You will be responsible for any taxes or other governmental charges payable on your ADSs or on the deposited securities represented by any of your ADSs. The depositary may refuse to register any transfer of your ADSs or allow you to withdraw the deposited securities represented by your ADSs until such taxes or other charges are paid. It may apply payments owed to you or sell deposited securities represented by your ADSs to pay any taxes owed and you will remain liable for any deficiency. If the depositary sells deposited securities, it will, if appropriate, reduce the number of ADSs to reflect the sale and pay to ADS holders any proceeds, or send to ADS holders any property, remaining after it has paid the taxes.

Reclassifications, Recapitalizations and Mergers

 

If we:    Then:

•   Change the nominal or par value of our class B shares

   The cash, class B shares or other securities received by the depositary will become deposited securities. Each ADS will automatically represent its equal share of the new deposited securities.

•   Reclassify, split up or consolidate any of the deposited securities

   The depositary may distribute some or all of the cash, class B shares or other securities it received. It may also deliver new ADRs or ask you to surrender your outstanding ADRs in exchange for new ADRs identifying the new deposited securities.

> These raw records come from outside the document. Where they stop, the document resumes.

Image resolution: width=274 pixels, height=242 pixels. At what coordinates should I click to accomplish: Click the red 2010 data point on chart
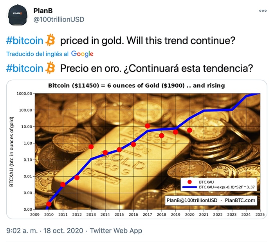click(49, 204)
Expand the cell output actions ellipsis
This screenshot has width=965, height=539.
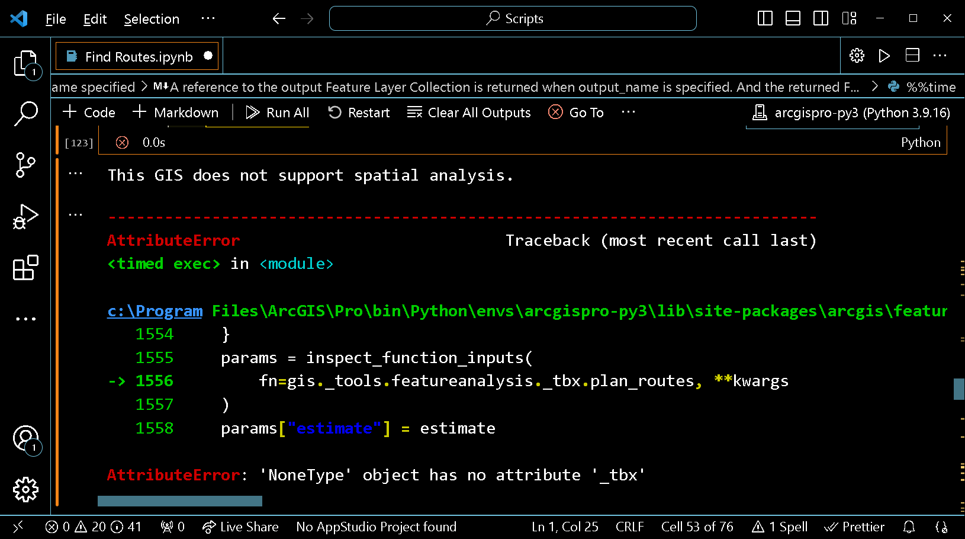[x=75, y=174]
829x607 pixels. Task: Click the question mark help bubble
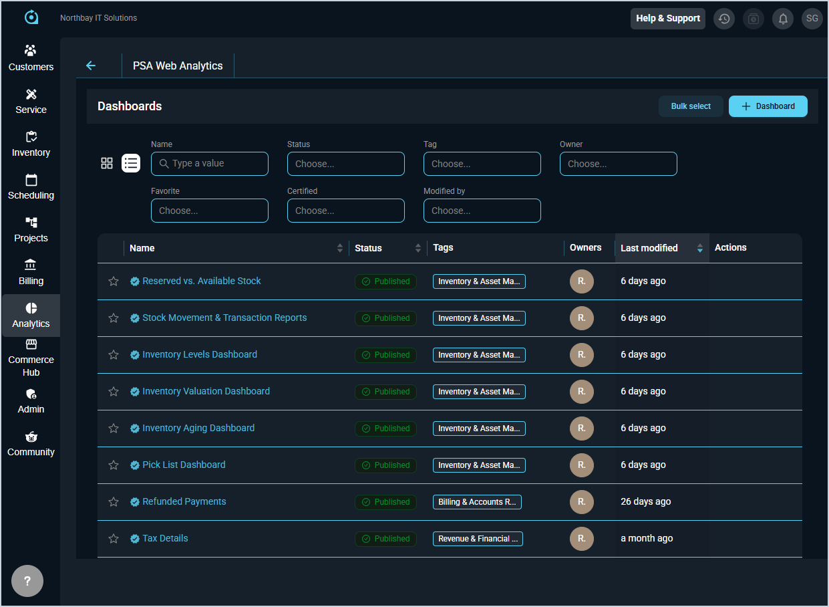27,581
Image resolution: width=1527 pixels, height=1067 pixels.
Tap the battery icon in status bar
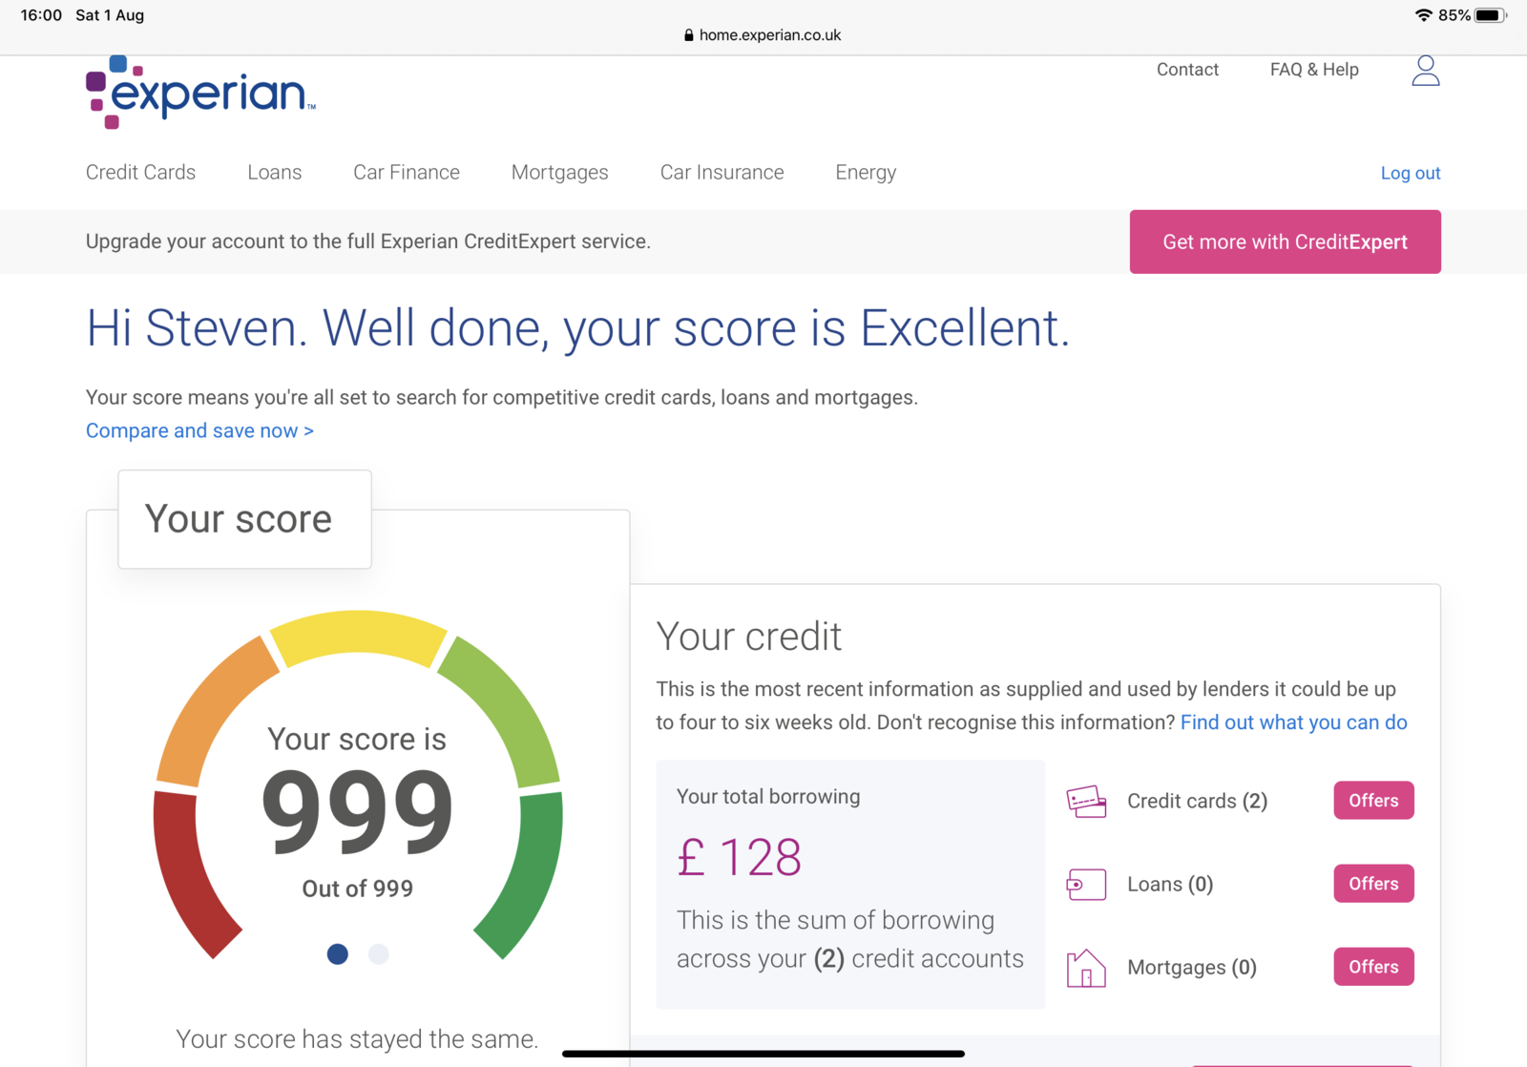(1489, 15)
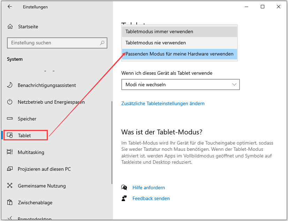Click the clipboard icon next to Zwischenablage
The width and height of the screenshot is (288, 221).
tap(10, 202)
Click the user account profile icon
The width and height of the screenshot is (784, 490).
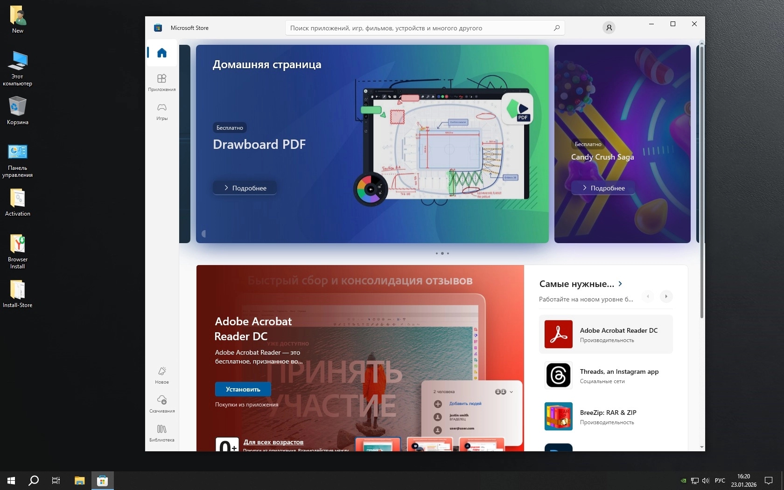pyautogui.click(x=609, y=28)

•   Distribute securities on class B shares that are not distributed to you

  

•   Recapitalize, reorganize, merge, liquidate, sell all or substantially all of our assets, or take any similar action

  

Amendment and Termination

How may the deposit agreement be amended?

We may agree with the depositary to amend the deposit agreement and the ADRs without your consent for any reason. If an amendment adds or increases fees or charges, except for taxes and other governmental charges or expenses of the depositary for registration fees, facsimile costs, delivery charges or similar items, or prejudices a substantial right of ADS holders, it will not become effective for outstanding ADSs until 30 days after the depositary notifies ADS holders of the amendment. At the time an amendment becomes effective, you are considered, by continuing to hold your ADSs, to agree to the amendment and to be bound by the ADRs and the deposit agreement as amended.

How may the deposit agreement be terminated?

The depositary will terminate the deposit agreement at our direction by mailing notice of termination to the ADS holders then outstanding at least 30 days prior to the written notice of such removal. The depositary may also terminate the deposit agreement by mailing notice of termination to us and the ADS holders if 60 days have passed since the depositary told us it wants to resign but a successor depositary has not been appointed and accepted its appointment.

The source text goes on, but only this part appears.